These symptoms indicate a diabetes shock – healing practice

After the death of the star hairdresser Udo Walz (76), many former customers mourn the master of his trade. According to media reports, Walz died exactly 2 weeks ago of the consequences of a Diabetes Type 2 disease. Walz had been suffering from the dreaded diabetes since the late 1980s. After a diabetes shock, he fell into a coma. But how can that happen?

Diabetes mellitus, often referred to as diabetes, is a pathological disorder of the sugar metabolism in which the blood sugar level is permanently high. This condition slowly leads to permanent damage to various organs and blood vessels.

The most common forms are type 1 diabetes, type 2 diabetes and gestational diabetes (gestational diabetes). In addition, there are some rare forms such as MODY (Maturity Onset Diabetes of the Young), Type 3c diabetes or Cushing’s syndrome.

Common symptoms of diabetes

The intensity and occurrence of the symptoms can vary with the type of diabetes present. Typical symptoms include increased thirst, frequent urination, extreme hunger, chronic fatigue, itching, dry skin, feelings of weakness, irritability, blurred vision, slow-healing wounds and frequent Infectious diseases. The symptoms are initially unspecific and can also occur for other diseases. Definitive proof can only be produced by the doctor using different diagnostic methods.

What are the causes of type 2 diabetes?

In type 2 diabetes, the cells become increasingly resistant to the effects of insulin. As a result, the pancreas can no longer produce enough insulin to overcome the resistance. The sugar therefore accumulates in the blood. Here, too, the exact causes are unclear. Obesity, sedentary lifestyle and high blood pressure are strongly related to the occurrence of the disease.

Consequences of diabetes

Diabetes can lead to long-term damage and secondary diseases. The longer the illness has been present and the more uncontrolled the blood sugar level, the higher the risk of heart disease, nerve damage, digestive problems, erectile dysfunction, kidney damage, eye damage, circulatory disorders in the feet, skin diseases, hearing problems, dementia and depression.

Nine tips to protect yourself from diabetes.Nine tips to protect yourself from diabetes.
(Image: heilpraxis / bsd555 / fotolia.com)

Hyperosmolares Koma

Type 2 diabetics are usually affected by hyperosmolar coma. It develops slowly with blood sugar levels of over 600 mg / dl. The high loss of fluid as a result of the increased excretion of urine leads to a loss of electrolytes and internal dehydration (desiccosis).
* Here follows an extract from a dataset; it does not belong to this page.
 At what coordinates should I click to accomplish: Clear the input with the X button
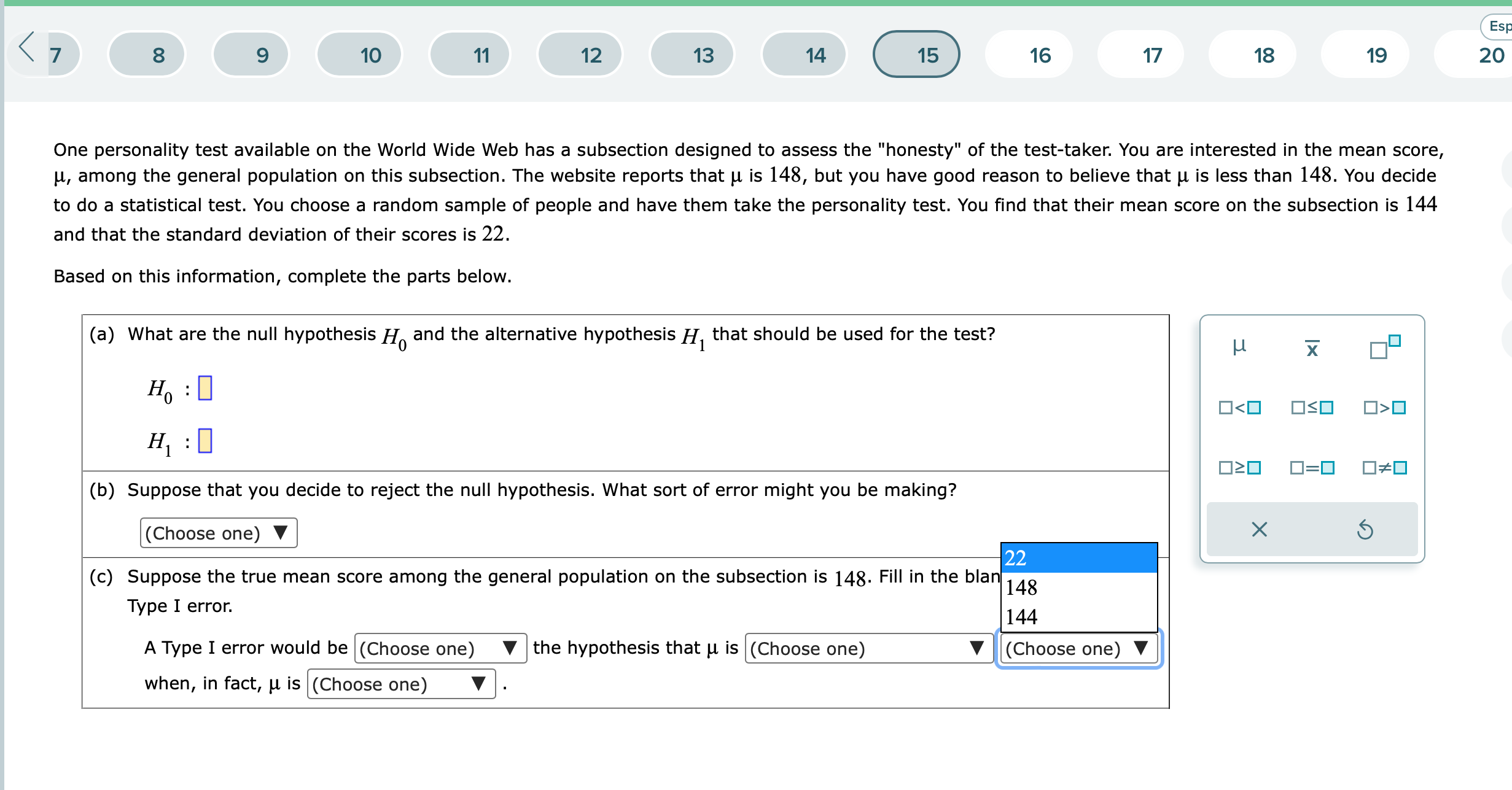(x=1259, y=529)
The affected person’s skin is dry and warm.

Hypoglycemic shock (low blood sugar)

In hypoglycemic shock, there is a lowered blood sugar level of usually below 50 mg / dl as a result of an overdose of insulin or sulfonylureas compared to carbohydrate intake. Alcohol consumption or intense physical activity can also trigger the state of shock. This develops suddenly and can occur within minutes. He shows through Cravings, excessive sweating, restlessness and tremors. The pulse rate increases significantly while the blood pressure decreases. In addition, it can lead to impaired consciousness up to unconsciousness, as well as cramps and central respiratory and circulatory disorders.
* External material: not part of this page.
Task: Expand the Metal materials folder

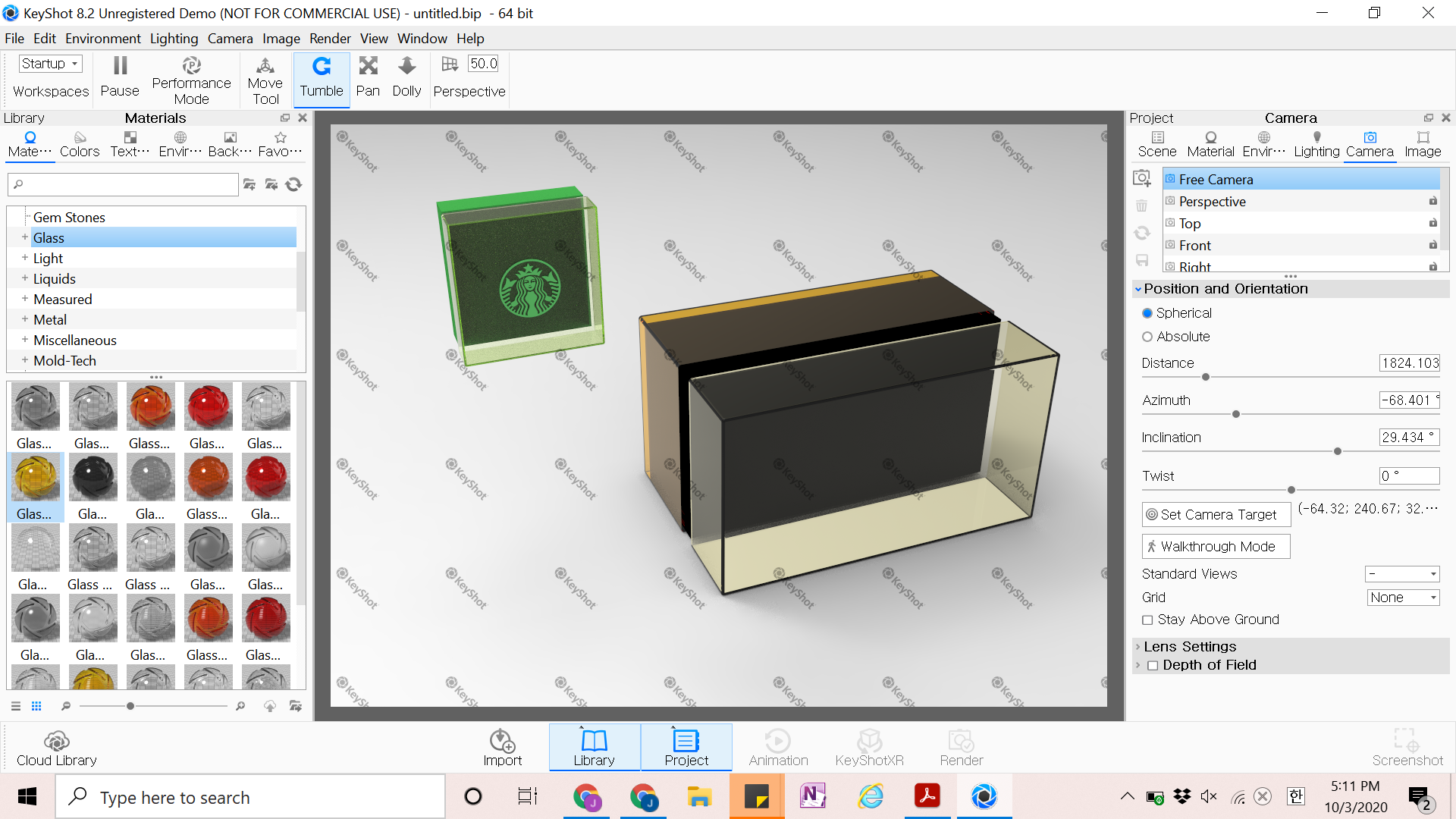Action: [x=25, y=319]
First aid for hypoglycaemia

A diabetic should be given glucose in the form of sugar (e.g. dextrose, chocolate, apple juice, cola) immediately if there is suspicion or signs of hypoglycaemia. In addition, the cause of the occurrence of the hypoglycaemia should always be investigated in order to prevent another shock.

What is ketoacidosis?

Diabetic ketoacidosis is a serious and common complication of type 1 diabetes. DKA occurs when diabetes is not recognized or is inadequately treated. With DKA, the blood sugar level rises high as so-called ketones accumulate in the body to dangerous concentrations, explain the researchers. Early signs of DKA include excessive thirst, frequent urination, nausea, abdominal pain, weakness, and confusion. (sb)

Author and source information

This text corresponds to the requirements of the medical literature, medical guidelines and current studies and has been checked by medical professionals.

Important NOTE:
This article is for general guidance only and should not be used for self-diagnosis or self-treatment. He can not substitute a visit at the doctor.